_Description du problème_
Poursuivez, s'il vous plaît, l'extrait sur le populisme à partir de sa dernière phrase.

_Extrait fourni_
━━━━━━━━━━
Le vocable de populisme est aujourd’hui de retour dans l’hémisphère nord.

Il n’a pas fallu 5 ans pour que, d’abord appliqué aux forces nouvelles issues des révolutions démocratiques de 1989-1991 à l’Est, il le soit ensuite à l’Ouest. A tout Cavaliere, tout honneur, Silvio Berlusconi devait être le premier à être qualifié de « populiste ». La liste s’est allongée depuis. Très hétérogène, voire hétéroclite, elle comporte tant de nouvelles formations politiques comme Forza Italia, la Ligue du Nord  et le mouvement 5 étoiles dans la péninsule ou le Party voor de Vrijheid  de Geert Wilders et le Forum voor Democratie de Thierry Baudet que de plus anciens partis dont les nouveaux leaders changent les inflexions du discours électoral. Que des leaders aussi différents que Marine Le Pen, Donald Trump ou Jeremy Corbyn puissent être qualifiés de populistes confirme le peu d’intérêt de la notion.

La mise à nu des transformations politiques typiques de ce que, dans un passé proche, un politologue comme Jean-Louis Quermonne pouvait qualifier de « régimes politiques occidentaux », demande une prise de recul et une mise au placard du terme du populisme.

Trois constats peuvent alors être posés.

D’abord, le bouleversement des relations internationales qui s’accomplit entre 1989 et 1991 n’a pas eu pour seul impact, au plan national,  l’effondrement des partis communistes de l’Est et de l’Ouest de l’Europe. Il inaugure  une recomposition, plus large et toujours en cours, des systèmes politiques des États au sein desquels se cristallise un clivage entre partisans et adversaires d’un renforcement de pouvoirs supranationaux comme l’Union européenne et d’une libéralisation des échanges mondiaux. Les circonstances de l’élection de Donald Trump à la présidence américaine démontrent qu’avec un peu de retard, la même tendance est à l’œuvre aux USA où les nouveaux accords de libre-échange inspirés par Bill Clinton comme l’autorité du pouvoir fédéral sur les États membres de l’Union sont autant matières à débats que l’avenir de l’Obamacare.
━━━━━━━━━━
_Documents fournis_

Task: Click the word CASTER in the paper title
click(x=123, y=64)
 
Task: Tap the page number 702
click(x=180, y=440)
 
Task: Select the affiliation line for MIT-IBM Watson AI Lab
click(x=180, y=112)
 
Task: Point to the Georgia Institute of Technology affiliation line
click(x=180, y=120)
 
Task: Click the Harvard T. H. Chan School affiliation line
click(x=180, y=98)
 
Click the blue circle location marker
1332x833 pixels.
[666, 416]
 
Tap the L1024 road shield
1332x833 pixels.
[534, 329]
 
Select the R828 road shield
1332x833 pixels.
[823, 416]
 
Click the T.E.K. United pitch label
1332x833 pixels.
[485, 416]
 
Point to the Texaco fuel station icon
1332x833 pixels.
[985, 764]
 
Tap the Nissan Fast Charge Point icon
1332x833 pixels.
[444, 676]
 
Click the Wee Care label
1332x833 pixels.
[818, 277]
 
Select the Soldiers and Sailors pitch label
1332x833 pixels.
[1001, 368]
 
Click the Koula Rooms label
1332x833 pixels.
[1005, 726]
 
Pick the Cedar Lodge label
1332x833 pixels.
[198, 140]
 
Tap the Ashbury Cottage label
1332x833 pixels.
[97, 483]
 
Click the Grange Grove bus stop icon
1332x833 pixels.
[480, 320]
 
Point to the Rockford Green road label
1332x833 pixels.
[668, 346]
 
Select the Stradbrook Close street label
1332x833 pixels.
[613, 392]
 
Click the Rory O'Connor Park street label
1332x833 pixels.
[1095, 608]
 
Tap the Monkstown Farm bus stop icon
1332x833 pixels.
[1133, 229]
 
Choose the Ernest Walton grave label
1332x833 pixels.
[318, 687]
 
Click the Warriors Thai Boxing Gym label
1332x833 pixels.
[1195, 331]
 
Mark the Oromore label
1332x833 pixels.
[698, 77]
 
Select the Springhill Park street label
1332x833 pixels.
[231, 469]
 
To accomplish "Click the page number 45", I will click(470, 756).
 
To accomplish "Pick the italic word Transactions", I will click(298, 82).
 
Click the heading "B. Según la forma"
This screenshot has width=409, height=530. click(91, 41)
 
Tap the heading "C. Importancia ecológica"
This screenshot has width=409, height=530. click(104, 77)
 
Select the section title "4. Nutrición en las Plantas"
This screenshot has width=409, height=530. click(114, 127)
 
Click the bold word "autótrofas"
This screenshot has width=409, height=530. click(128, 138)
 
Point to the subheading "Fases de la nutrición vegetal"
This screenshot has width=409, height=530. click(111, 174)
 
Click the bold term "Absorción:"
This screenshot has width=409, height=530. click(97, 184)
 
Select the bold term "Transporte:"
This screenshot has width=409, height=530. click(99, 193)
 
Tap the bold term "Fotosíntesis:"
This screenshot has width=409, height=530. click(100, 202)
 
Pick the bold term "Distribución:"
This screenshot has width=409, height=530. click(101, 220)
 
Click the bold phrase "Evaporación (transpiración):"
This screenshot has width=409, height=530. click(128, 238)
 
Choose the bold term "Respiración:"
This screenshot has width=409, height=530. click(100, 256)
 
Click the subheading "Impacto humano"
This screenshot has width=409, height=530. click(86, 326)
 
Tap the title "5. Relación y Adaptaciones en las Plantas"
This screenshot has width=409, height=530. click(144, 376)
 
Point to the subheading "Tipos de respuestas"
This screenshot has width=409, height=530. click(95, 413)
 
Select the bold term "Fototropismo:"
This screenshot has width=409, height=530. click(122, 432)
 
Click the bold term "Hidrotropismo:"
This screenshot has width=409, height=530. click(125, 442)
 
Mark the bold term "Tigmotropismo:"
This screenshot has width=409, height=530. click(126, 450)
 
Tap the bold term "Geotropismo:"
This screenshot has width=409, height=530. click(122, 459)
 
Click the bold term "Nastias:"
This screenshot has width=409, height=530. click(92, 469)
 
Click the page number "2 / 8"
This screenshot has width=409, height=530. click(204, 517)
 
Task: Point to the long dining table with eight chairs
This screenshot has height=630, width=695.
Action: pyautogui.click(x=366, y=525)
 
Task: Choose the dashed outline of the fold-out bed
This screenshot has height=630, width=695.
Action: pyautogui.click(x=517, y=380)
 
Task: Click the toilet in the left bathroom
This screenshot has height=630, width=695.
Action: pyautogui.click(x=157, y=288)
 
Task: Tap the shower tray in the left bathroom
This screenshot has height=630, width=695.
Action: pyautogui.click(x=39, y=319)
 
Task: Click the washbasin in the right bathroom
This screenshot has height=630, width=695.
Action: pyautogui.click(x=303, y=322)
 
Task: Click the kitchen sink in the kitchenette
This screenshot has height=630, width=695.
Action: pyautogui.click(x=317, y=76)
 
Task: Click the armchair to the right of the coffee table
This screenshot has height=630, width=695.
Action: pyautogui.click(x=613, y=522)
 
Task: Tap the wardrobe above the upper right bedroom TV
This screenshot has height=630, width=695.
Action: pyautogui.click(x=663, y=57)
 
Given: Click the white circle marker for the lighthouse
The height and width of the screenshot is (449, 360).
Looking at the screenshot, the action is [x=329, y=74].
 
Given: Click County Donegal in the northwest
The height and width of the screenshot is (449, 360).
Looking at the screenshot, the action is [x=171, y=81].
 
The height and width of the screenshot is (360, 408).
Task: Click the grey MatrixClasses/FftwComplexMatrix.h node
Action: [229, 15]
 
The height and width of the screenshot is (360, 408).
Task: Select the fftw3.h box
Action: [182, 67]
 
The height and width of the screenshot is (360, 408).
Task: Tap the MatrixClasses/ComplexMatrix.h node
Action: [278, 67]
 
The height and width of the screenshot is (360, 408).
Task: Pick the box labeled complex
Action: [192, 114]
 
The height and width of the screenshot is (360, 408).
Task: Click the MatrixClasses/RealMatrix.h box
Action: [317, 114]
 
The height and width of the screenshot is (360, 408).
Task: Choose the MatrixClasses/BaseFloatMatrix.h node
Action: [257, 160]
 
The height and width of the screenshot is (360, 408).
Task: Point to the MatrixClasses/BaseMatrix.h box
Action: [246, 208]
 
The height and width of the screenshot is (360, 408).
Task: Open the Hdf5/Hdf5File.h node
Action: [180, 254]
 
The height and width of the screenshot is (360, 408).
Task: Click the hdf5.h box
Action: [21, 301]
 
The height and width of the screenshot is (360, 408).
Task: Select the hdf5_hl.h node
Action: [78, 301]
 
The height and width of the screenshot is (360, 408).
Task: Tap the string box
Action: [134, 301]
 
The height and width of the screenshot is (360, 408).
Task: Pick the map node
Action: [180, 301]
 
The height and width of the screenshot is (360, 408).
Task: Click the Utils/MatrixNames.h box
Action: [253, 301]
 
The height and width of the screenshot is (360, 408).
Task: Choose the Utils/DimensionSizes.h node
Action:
━━━━━━━━━━
_Réponse_
Ensuite, la famille politique traditionnelle qui subit de plein fouet une crise d’adhésion, après une phase de lente érosion,  est sans conteste la social-démocratie dont les partis phares en France , en Italie ou en Allemagne sont en déclin. Si les bons résultats dans les urnes ou les sondages des partis sociaux-démocrates en Espagne, au Portugal ou en Finlande montrent que la thèse de la disparition définitive de cette famille politique en Europe est excessive,  l’affaiblissement généralisé est indéniable. Cet affaiblissement s’exprime dans les résultats électoraux, mais également dans une incapacité à adapter le discours politique à l’évolution des enjeux et des attentes. Au cours d’un long XXème siècle, tout en conservant  la dénomination historique de « socialiste » empruntée aux doctrines politiques nées de la révolution industrielle , les partis de la gauche réformiste avaient, à plusieurs reprises, radicalement modifié leurs projets.  Ils avaient d’abord abandonné le discours étatiste marxisant de la fin du XIXème siècle pour contribuer, à l’intérieur d’un consensus avec d’autres forces démocratiques, à  une gestion efficace de l’économie de marché sur les bases du libéralisme keynésien et de la concertation sociale . Ensuite, en difficulté lorsque la généralisation de l’inflation grippe la mécanisme keynésienne à l’échelle nationale, ils avaient, sous les impulsions successives de François Mitterrand, Tony Blair et Gerhard Schröder, adhéré à un projet européen estimé capable de rétablir, grâce aux institutions communautaires,  une orientation sociale au développement capitaliste. Aujourd’hui, la situation de cette gauche pro-européenne incapable de convaincre est difficile.  D’abord, parce qu’elle est exposée à la concurrence de nouveaux partis réformateurs plus radicaux qui ne parviennent que très partiellement à en récupérer l’électorat et sont peu enclins à s’allier avec elle. Ensuite, parce que ses électeurs traditionnels,  salariés et chômeurs, démentent la thèse marxiste de la conscience de classe internationaliste. Ils apportent leur soutien à de nouvelles droites qui développent un discours axé sur les thèmes de la protection culturelle et sociale  de la nation à l’intérieur d’un monde globalisé . Le phénomène touche un nombre croissant de pays sans qu’il permette pour autant au même rythme, hormis en Hongrie et en Italie, la constitution  de majorités électorales.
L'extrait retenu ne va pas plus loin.